How to Decorate with Flowers and Floral Patterns

Flowers are transformative. Whether it’s a humble bunch of daisies or an elaborate arrangement of orchids, there are gorgeous options for every style, budget and mood. The same goes for floral-inspired design elements. We’re constantly inspired by new and interpretations of botanical forms, so we’ve asked leading interior designers to share their favorite ways to freshen up a space with florals.

Vases in a variety of heights, shapes and colors makes for an unexpected display of peonies at this home by Ashley Hicks in the countryside of Oxfordshire, England. Photo courtesy of Ashley Hicks

Looking for a quick floral fix? For a dining room arrangement that puts the flowers in the spotlight, try designer Ashley Hicks’s favorite centerpiece technique. Hicks says he prefers using “small vases, old medicine bottles and shot glasses” lined up down the table with each flower in its own vase to get maximum drama. Each has its own personality which gets lost when they’re all bunched together.” The best part about this, of course, is that the more mismatched the vases, the better. This Adolfo Abjon Melancholia vase and this Tiffany & Co. crystal corkscrew vase are two of our current favorites subtle glass vessels.

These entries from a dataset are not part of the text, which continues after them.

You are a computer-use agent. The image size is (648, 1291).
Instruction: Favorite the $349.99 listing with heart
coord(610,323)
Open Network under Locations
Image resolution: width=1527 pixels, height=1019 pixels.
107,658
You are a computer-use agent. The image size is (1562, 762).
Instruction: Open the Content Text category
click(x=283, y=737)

Bold floral wallpapers are not to be feared, according to New York–based designer Fawn Galli: “Many people shy away from large-scale patterns, but large-scale florals are made for small spaces. They evoke a special feeling of being in a garden, something that is so successful in smaller spaces.” This powder room is proof of that notion. “I chose this wallpaper for a client who is an artist that plays with scale and perspective in her own work,” Galli says. “We wanted this bathroom to feel like a dreamworld.”

If you’re not ready to commit, try adding framed floral wallpaper panels, like these 19th-century pieces, to your powder room walls.

Katie Curtis designed this hallway for the 2016 Kips Bay Decorator Show House, which features a botanical wallpaper, rugs and lights. Photo by Phillip Ennis

For the maximalist, this pattern-friendly hallway by Katie Curtis successfully combines multiple florals — from the light fixtures down to the rugs — in a space that feels verdant and rich.

To create a slightly more pared-down space with these kinds of pieces, consider these Sputnik chandeliers and case pieces like this Syrian wedding dresser.

A brightly striped sofa topped with a floral throw in the focal point of this otherwise neutral Los Angeles living room by Nathan Turner. Photo by Coliena Rentmeester

Vibrant floral textiles, like this blanket in a Los Angeles living room in a family home designed by Nathan Turner, can transform an otherwise traditional space into something eclectic and cool.

This cheery Turkoman suzani bedspread would brighten up a neutral sofa or create a refreshing juxtaposition when paired with an antique kilim.

This quirky English home by Godrich Interiors features a sectional upholstered in floral fabric and eclectic lighting. Photo courtesy of Godrich Interiors

This vacation home in the West Country of England has a decidedly youthful vibe, and that was the goal. Megan Olivier, associate director of Godrich Interiors, says the clients wanted them to “create a fun environment” for their children. “It needed to be playful and reflect their personality,” she says, “as well as being ‘trashable’ for a busy family of five, with two dogs!” The custom sofa is based on a 1960s design and upholstered in a bold fabric from Imogen Heath.

For a twist on this style, try this Milo Baughman–style sofa with this Love Me Knot light fixture by Juniper.

A Marc Quinn floral artwork pops in the mirrored entry hall of this London home by Argent Design. Photo courtesy of Argent Design

In this mostly black and white Art Deco entryway by Argent Design, mirrored wall panels amplify the effect of a lively Marc Quinn piece depicting orchids and other flowers.

To create the look in a dining room, posit this Laurie Flaherty oil painting with a black and white, Deco-style table by Michel Amar.